DATASET EXTRACT ::
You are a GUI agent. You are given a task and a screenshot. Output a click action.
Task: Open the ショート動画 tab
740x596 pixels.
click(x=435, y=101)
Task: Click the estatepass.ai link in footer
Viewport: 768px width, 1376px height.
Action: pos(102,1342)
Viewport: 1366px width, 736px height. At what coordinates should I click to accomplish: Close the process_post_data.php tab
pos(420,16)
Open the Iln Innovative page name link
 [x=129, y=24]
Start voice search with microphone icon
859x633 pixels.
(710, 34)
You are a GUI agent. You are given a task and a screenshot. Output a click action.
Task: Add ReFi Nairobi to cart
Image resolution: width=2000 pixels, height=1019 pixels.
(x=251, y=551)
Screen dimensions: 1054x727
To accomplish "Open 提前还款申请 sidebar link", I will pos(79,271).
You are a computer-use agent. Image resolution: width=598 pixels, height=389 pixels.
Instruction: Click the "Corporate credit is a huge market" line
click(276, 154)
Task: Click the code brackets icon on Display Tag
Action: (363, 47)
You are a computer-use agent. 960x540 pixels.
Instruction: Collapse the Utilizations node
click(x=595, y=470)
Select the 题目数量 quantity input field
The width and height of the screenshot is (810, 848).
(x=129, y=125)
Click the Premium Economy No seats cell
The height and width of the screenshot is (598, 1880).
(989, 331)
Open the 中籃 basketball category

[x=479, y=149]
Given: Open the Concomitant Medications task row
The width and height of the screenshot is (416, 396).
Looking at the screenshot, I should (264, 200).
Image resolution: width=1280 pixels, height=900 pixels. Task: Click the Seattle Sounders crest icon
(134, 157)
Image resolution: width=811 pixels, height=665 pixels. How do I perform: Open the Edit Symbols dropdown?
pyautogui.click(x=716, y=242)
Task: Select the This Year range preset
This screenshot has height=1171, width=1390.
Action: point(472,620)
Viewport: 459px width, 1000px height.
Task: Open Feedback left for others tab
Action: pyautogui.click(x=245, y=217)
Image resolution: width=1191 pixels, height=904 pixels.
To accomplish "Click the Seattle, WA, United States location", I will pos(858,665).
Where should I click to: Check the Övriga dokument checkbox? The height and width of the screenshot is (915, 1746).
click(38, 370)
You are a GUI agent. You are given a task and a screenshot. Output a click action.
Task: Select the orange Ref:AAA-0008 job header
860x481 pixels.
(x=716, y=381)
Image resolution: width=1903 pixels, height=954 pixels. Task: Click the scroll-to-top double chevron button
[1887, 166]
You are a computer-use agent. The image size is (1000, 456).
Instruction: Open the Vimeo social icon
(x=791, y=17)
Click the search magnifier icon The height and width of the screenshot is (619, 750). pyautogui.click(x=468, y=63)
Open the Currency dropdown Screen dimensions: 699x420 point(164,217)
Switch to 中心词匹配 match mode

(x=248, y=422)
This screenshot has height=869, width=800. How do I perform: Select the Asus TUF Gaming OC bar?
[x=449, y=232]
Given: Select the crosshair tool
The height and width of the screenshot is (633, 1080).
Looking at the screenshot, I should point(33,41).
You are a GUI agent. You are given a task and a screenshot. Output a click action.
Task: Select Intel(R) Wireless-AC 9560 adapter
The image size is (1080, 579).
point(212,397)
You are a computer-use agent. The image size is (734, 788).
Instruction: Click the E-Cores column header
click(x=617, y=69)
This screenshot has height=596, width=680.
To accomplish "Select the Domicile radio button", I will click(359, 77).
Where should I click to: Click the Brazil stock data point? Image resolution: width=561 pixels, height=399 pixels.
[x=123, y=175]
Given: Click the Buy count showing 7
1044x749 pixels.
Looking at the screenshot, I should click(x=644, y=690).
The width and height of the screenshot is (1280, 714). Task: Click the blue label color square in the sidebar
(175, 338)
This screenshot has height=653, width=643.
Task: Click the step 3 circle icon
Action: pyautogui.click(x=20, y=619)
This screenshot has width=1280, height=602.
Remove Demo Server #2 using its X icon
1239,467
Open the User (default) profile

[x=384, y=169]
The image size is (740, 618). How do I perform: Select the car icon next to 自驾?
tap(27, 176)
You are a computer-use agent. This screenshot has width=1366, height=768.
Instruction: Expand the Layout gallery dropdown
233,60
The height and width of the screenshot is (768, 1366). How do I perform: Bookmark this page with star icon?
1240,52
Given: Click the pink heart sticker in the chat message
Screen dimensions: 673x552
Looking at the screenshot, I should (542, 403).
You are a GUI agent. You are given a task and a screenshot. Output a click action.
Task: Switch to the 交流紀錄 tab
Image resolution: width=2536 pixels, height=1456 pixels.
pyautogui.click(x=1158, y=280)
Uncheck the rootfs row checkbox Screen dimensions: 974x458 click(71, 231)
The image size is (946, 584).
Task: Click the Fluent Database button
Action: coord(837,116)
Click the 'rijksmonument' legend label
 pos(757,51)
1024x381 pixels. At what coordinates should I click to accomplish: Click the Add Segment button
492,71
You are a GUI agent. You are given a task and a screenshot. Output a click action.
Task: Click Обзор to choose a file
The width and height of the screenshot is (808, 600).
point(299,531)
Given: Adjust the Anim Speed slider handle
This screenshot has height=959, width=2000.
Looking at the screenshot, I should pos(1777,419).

WRITTEN EXERCISE ::
Reproduce the listing above line for line, with no changes.

FULL SOLUTION ::
You are a GUI agent. You are given a task and a screenshot. Output a click action.
Task: Open the ショート動画 tab
740x596 pixels.
click(x=435, y=101)
Task: Click the estatepass.ai link in footer
Viewport: 768px width, 1376px height.
Action: pos(102,1342)
Viewport: 1366px width, 736px height. At what coordinates should I click to accomplish: Close the process_post_data.php tab
pos(420,16)
Open the Iln Innovative page name link
 [x=129, y=24]
Start voice search with microphone icon
859x633 pixels.
(710, 34)
You are a GUI agent. You are given a task and a screenshot. Output a click action.
Task: Add ReFi Nairobi to cart
Image resolution: width=2000 pixels, height=1019 pixels.
(x=251, y=551)
Screen dimensions: 1054x727
To accomplish "Open 提前还款申请 sidebar link", I will pos(79,271).
You are a computer-use agent. Image resolution: width=598 pixels, height=389 pixels.
Instruction: Click the "Corporate credit is a huge market" line
click(276, 154)
Task: Click the code brackets icon on Display Tag
Action: (363, 47)
You are a computer-use agent. 960x540 pixels.
Instruction: Collapse the Utilizations node
click(x=595, y=470)
Select the 题目数量 quantity input field
The width and height of the screenshot is (810, 848).
(x=129, y=125)
Click the Premium Economy No seats cell
The height and width of the screenshot is (598, 1880).
(989, 331)
Open the 中籃 basketball category

[x=479, y=149]
Given: Open the Concomitant Medications task row
The width and height of the screenshot is (416, 396).
Looking at the screenshot, I should (264, 200).
Image resolution: width=1280 pixels, height=900 pixels. Task: Click the Seattle Sounders crest icon
(134, 157)
Image resolution: width=811 pixels, height=665 pixels. How do I perform: Open the Edit Symbols dropdown?
pyautogui.click(x=716, y=242)
Task: Select the This Year range preset
This screenshot has height=1171, width=1390.
Action: point(472,620)
Viewport: 459px width, 1000px height.
Task: Open Feedback left for others tab
Action: pyautogui.click(x=245, y=217)
Image resolution: width=1191 pixels, height=904 pixels.
To accomplish "Click the Seattle, WA, United States location", I will pos(858,665).
Where should I click to: Check the Övriga dokument checkbox? The height and width of the screenshot is (915, 1746).
click(38, 370)
You are a GUI agent. You are given a task and a screenshot. Output a click action.
Task: Select the orange Ref:AAA-0008 job header
860x481 pixels.
(x=716, y=381)
Image resolution: width=1903 pixels, height=954 pixels. Task: Click the scroll-to-top double chevron button
[1887, 166]
You are a computer-use agent. The image size is (1000, 456).
Instruction: Open the Vimeo social icon
(x=791, y=17)
Click the search magnifier icon The height and width of the screenshot is (619, 750). pyautogui.click(x=468, y=63)
Open the Currency dropdown Screen dimensions: 699x420 point(164,217)
Switch to 中心词匹配 match mode

(x=248, y=422)
This screenshot has height=869, width=800. How do I perform: Select the Asus TUF Gaming OC bar?
[x=449, y=232]
Given: Select the crosshair tool
The height and width of the screenshot is (633, 1080).
Looking at the screenshot, I should point(33,41).
You are a GUI agent. You are given a task and a screenshot. Output a click action.
Task: Select Intel(R) Wireless-AC 9560 adapter
The image size is (1080, 579).
point(212,397)
You are a computer-use agent. The image size is (734, 788).
Instruction: Click the E-Cores column header
click(x=617, y=69)
This screenshot has height=596, width=680.
To accomplish "Select the Domicile radio button", I will click(359, 77).
Where should I click to: Click the Brazil stock data point? Image resolution: width=561 pixels, height=399 pixels.
[x=123, y=175]
Given: Click the Buy count showing 7
1044x749 pixels.
Looking at the screenshot, I should click(x=644, y=690).
The width and height of the screenshot is (1280, 714). Task: Click the blue label color square in the sidebar
(175, 338)
This screenshot has height=653, width=643.
Task: Click the step 3 circle icon
Action: pyautogui.click(x=20, y=619)
This screenshot has width=1280, height=602.
Remove Demo Server #2 using its X icon
1239,467
Open the User (default) profile

[x=384, y=169]
The image size is (740, 618). How do I perform: Select the car icon next to 自驾?
tap(27, 176)
You are a computer-use agent. This screenshot has width=1366, height=768.
Instruction: Expand the Layout gallery dropdown
233,60
The height and width of the screenshot is (768, 1366). How do I perform: Bookmark this page with star icon?
1240,52
Given: Click the pink heart sticker in the chat message
Screen dimensions: 673x552
Looking at the screenshot, I should (542, 403).
You are a GUI agent. You are given a task and a screenshot. Output a click action.
Task: Switch to the 交流紀錄 tab
Image resolution: width=2536 pixels, height=1456 pixels.
pyautogui.click(x=1158, y=280)
Uncheck the rootfs row checkbox Screen dimensions: 974x458 click(71, 231)
The image size is (946, 584).
Task: Click the Fluent Database button
Action: coord(837,116)
Click the 'rijksmonument' legend label
 pos(757,51)
1024x381 pixels. At what coordinates should I click to accomplish: Click the Add Segment button
492,71
You are a GUI agent. You are given a task and a screenshot. Output a click action.
Task: Click Обзор to choose a file
The width and height of the screenshot is (808, 600).
point(299,531)
Given: Adjust the Anim Speed slider handle
This screenshot has height=959, width=2000.
Looking at the screenshot, I should pos(1777,419).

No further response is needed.